From life in Akutan to death in Anchorage, the late Arthur Stepetin/GoFundMe

The cost of convenience

The Anchorage Police Department has finally identified the hit-and-run driver behind the wheel of a Jeep Cherokee that killed 63-year-old Arthur Stepetin Jr. on Aug. 29.

After weeks of refusing to release any information on that deadly crash, the agency slipped this addendum onto the original report of Stepetin’s death now buried 14 posts deep in the “APD News:”

“Further investigation determined 33-year-old Bessie Binkowski was driving at the time of the incident. An arrest warrant was issued on  September 11, 2025. Bessie Binkowski was served her warrant on September 13, 2025, and remanded at Hiland Mountain Correctional Complex on the charges of Leaving the Scene of an Accident, Leaving an Accident Without Assisting the Injured, and Violating Conditions of Release.”

The Bristol Bay Native Corporation’s “Student of the Year” in 2011, Binkowski left the Southwest region of the state to attend Mt. Edgecumbe High School in Sitka and eventually gravitated to Anchorage where her fate collided with that of Stepetin, a onetime, rural Alaskan who grew up in the Aleutian Island community of Akutan just west of the Bay before he too migrated to the state’s urban core.

Court records indicate both found themselves struggling with life in the city. Stepetin was several times caught driving while intoxicated in the late 1990s and early 2000s, but appeared to have pulled his life together since then. It has been almost two decades since his name showed up in connection with criminal proceedings in the Alaska court system. 

State court records, meanwhile, indicate Binkowski was charged with driving under the influence in February and was out on bail when she ran into Stepetin on Northern Lights Boulevard. Those records also show that Binkowski was convicted of driving under the influence in May 2021.

Police have not said whether she had been drinking prior to running into Stepetin shortly after 8 p.m. nor have they revealed has fast she was driving. But it is common for drivers to speed through the business district that surrounds the intersection of Northern Lights and the Boniface Parkway at 35 mph, and speeds of 45 mph or more are as common in the country’s northernmost city as are the long days of summer and the short days of winter.

At 35 mph, according to the Insurance Institute for Highway Safety,  there is a 67 percent chance a pedestrian hit by a motor vehicle will suffer a serious injury, and the risks of serious injury or death rise quickly with speed.

“….Pedestrians struck at 20 mph had only a 1 percent chance of dying from their injuries,” according to the Institute, “but at 35 mph, the risk reached 19 percent; at 50 mph, it exceeded 80 percent.”

Safe places

European countries have recognized this and lowered speeds in many urban areas. Helsinki, Finland – a northern city like Anchorage with a population about twice as big – just went a year without a road fatality.
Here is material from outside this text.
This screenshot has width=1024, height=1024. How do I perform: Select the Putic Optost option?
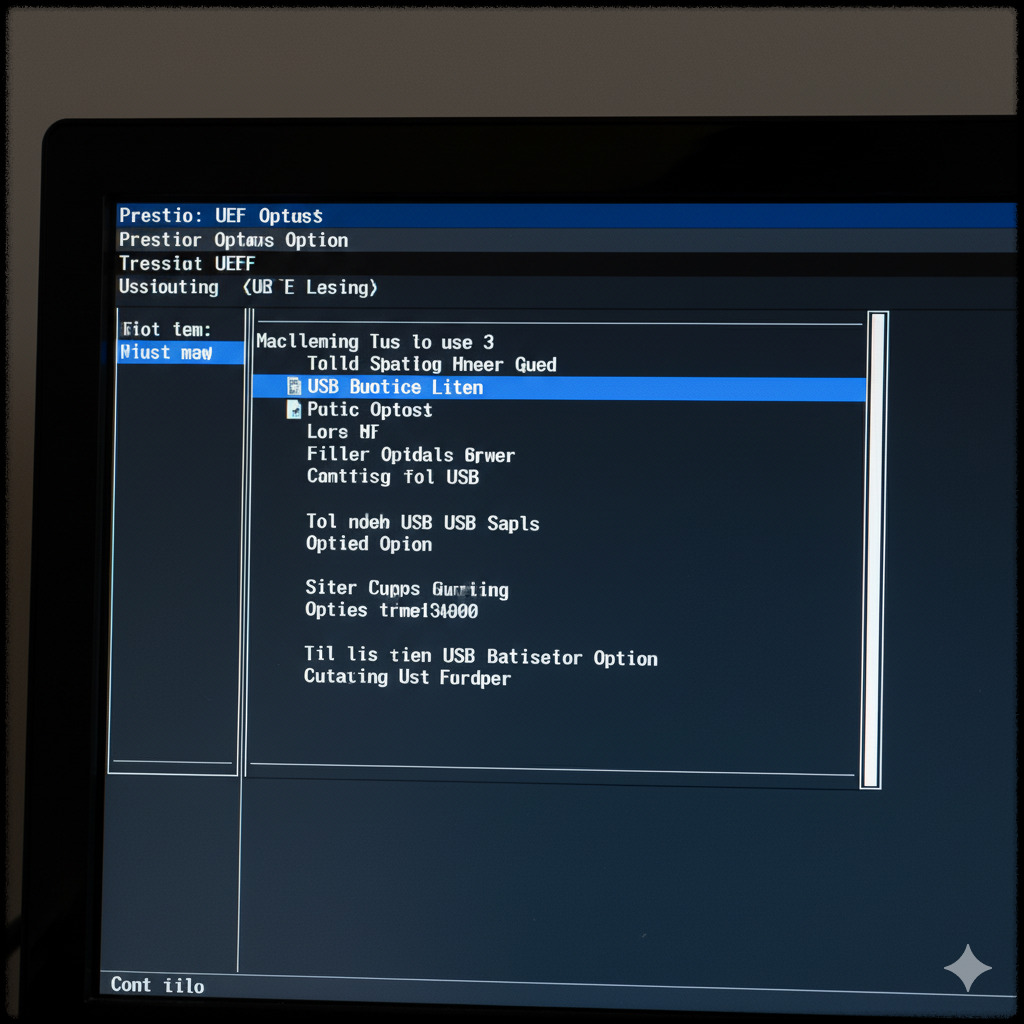click(x=368, y=409)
“Since 2021, the city has gradually reduced speed limits, with more than half of Helsinki’s streets now limited to 30 km/h (roughly 20 mph), particularly in residential areas and near schools where limits were previously set at 50 km/h (roughly 30 mph),” according to the European Roads Policing Network. “Streets have also been redesigned to make them safer, with improvements such as elevated crosswalks, better lighting, safer intersections and the separation of different traffic flows to better accommodate human error.”
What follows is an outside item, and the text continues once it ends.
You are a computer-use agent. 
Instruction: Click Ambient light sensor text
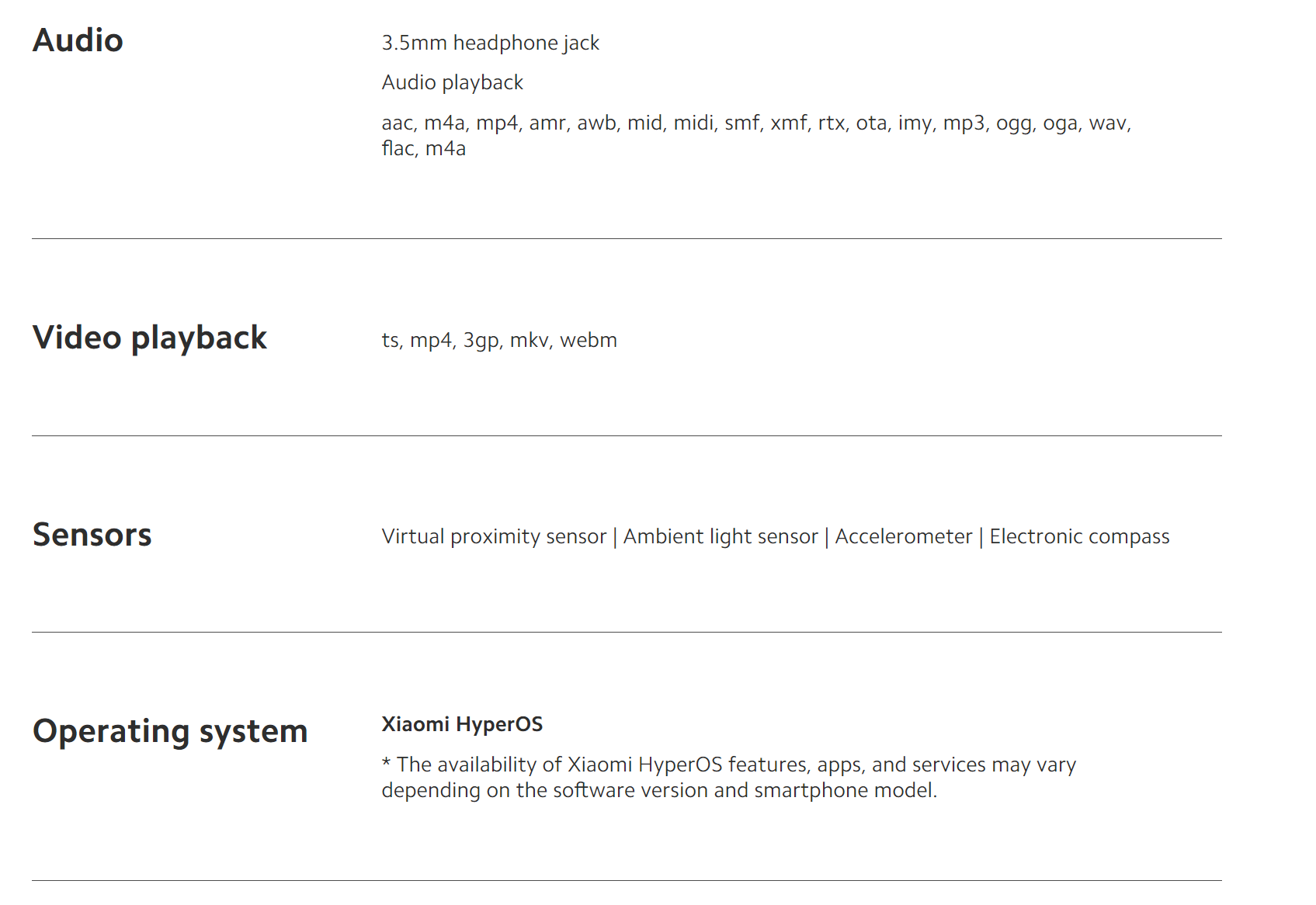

Anchorage, a city in which nearly all main roads feature cars moving along at deadly, often-near-highway speeds, last year set a record for pedestrian deaths. Slowing speeds has been suggested, but drivers are widely opposed to the idea.

City officials have said they want to lower speeds, but contend the state is in control of speeds on many of the city’s major roads. The state has largely been in hiding on the issue. And politicians representing Anchorage in the state government have been amazingly quiet.

There is no doubt that lowering speeds saves lives. Wales, a country within the United Kingdom, lowered the default speed limit in urban areas from 30 mph to 20 mph in the fall of 2023, and the BBC this week reported that since then “almost 900 fewer people have been injured on Welsh roads” and “casualties fell by 46 percent.” 

“We created a policy based on evidence,” Lee Walters, the government minister credited with leading the drive for lower speed in the “bulit up areas” of Wales told the BBC, “this isn’t something that we plucked out of the air, and the stats two years in are consistent with what the evidence told us to expect.

“I certainly got lots of insults and abuse, and there are certain parts of the population where it’s very hard to have a rational discussion about cars. But as these figures show, most people have just got on with it.”

Drivers in Wales are still speeding, according to the Transport Department for Wales, but they are speeding at safer speeds. The agency reported the mean speed for the past winter on urban roads was 24.9 mph, which was “3.8 mph slower than before the 20mph speed limit change.” 

It must, however, be noted that Wales helped bring speeds down by enforcing speed limits in the urban areas where the most people are now killed by motor vehicles. Speed cameras were also installed in areas where crashes were shown to be common, and drivers caught doing 26 mph or more in those areas were all ticketed according to the BBC.

Police also added enforcement on the streets, and drivers caught speeding faced a minimum fine of £100 ($136) plus three penalty points. There is almost no enforcement of speeding on Anchorage city streets, and drivers who run over and kill pedestrians in crosswalks – which are theoretically supposed to protect pedestrians – are fined $100 and punished with four points on their license in a state where it takes 12 points in 12 months or 18 points in 24 month to force a “mandatory suspension or revocation of the driving privilege,” according to the Division of Motor Vehicles. 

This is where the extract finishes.